Thursday, May 23Royal Holloway's offical student publication, est. 1986


The UN Refugee Agency (UNHCR) have calculated that over 59.5 million people have been displaced globally, with Syria being the world’s largest source of refugees (in 2014) and overtaking Afghanistan, which had held the position for the last 30 years. These statistics are staggering and really hit home how many people are currently in need after being forced to flee. It is therefore not surprising that there has been much talk about the refugees and the conflicts which are causing them to leave their homes, and more importantly, what those in more fortunate positions can do.
In 2014, the European Commission’s Humanitarian Aid and Civil Protection department (ECHO) gave over €854 million, equivalent to 70 per cent of its annual humanitarian aid budget to projects helping refugees. This money is essential in providing for these displaced people but this should not be the end of helping. Arguably, the ability for wealth countries such as the United Kingdom to contribute in monetary form means that they are unwilling to help in other ways, which are equally useful (sometimes more so).
We, as a whole country, have forgotten the more basic forms of kindness and help and are not willing to provide homes for those in need because it takes away too much from our generally elaborate livelihoods.

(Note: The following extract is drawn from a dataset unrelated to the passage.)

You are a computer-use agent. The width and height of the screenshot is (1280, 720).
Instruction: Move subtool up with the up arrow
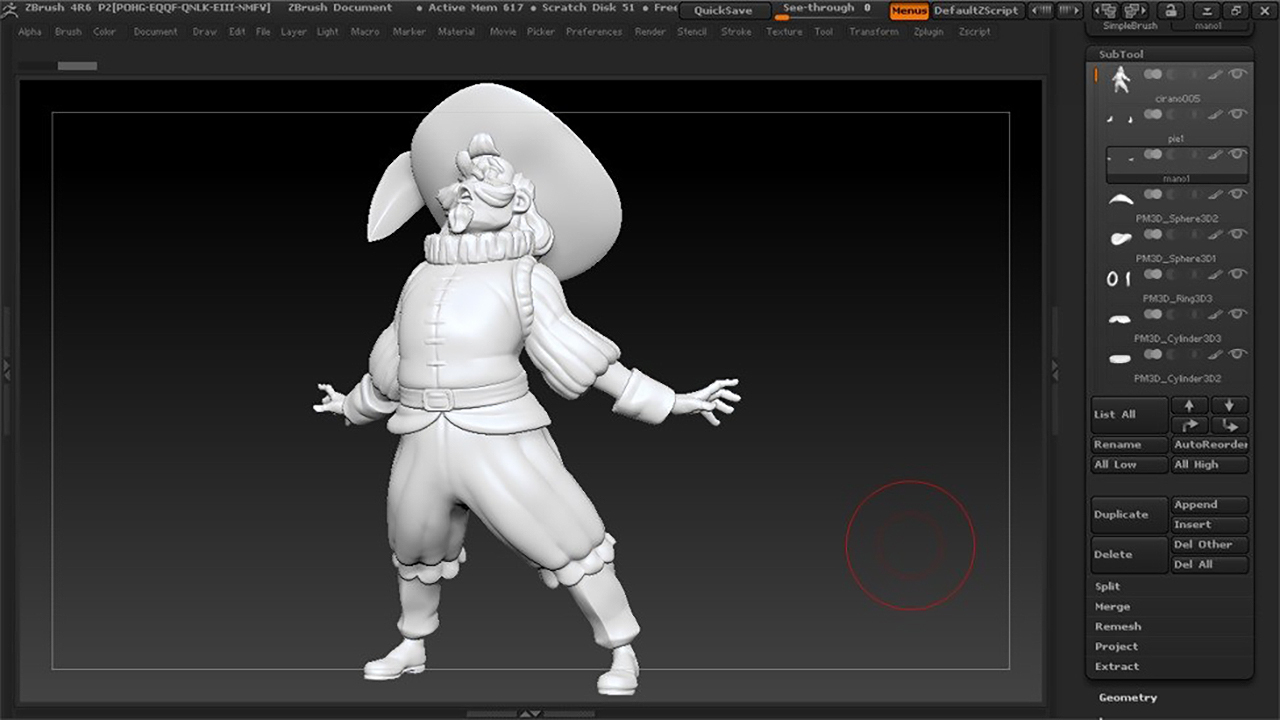[1189, 405]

As a student, it does not always feel we are fortunate, especially when it comes to money, but we should all take this as an opportunity to be grateful for what we have and more willing to help others (refugees or closer to home).
Looking at Syria in more detail shows how little this country has done to help those in need, with the UK only committing to take 500 refugees out of nearly four million. To put this into context, Germany has committed to help resettle 30,000 refugees and even smaller countries such as Sweden and Norway have offered more places than us. When put in those stark terms, there is a lot more that could be offered if we, as a country, were truly willing to. That isn’t to say that the UK has not done anything, with specific individuals travelling out to provide humanitarian aid, alongside the government’s financial aid.
Even the majority of media outlook has been concentrated on those going to join ISIS and those creating terror, rather than those victimised by these conflicts. Whilst it is important to update as events unfold, groups such as these are strengthen by this continuous media attention and spread fear rather than sympathy for those traumatised by such groups. Even when refugees do make the news, it is often not to show upset at their situation, but rather that they are ruining holiday destinations. This extreme lack of empathy is worrying as many dismiss the pain and trauma other human beings have gone through.
At this time, those who are healthy, sheltered and with family should reflect on how lucky we are. Many other people do not have these luxuries and need the care and help of others at this time. Do not turn your back. Do your best to help others in the next couple of days, in big or small ways, it could make a significant difference, and as is the case for many refugees; the difference between life and death.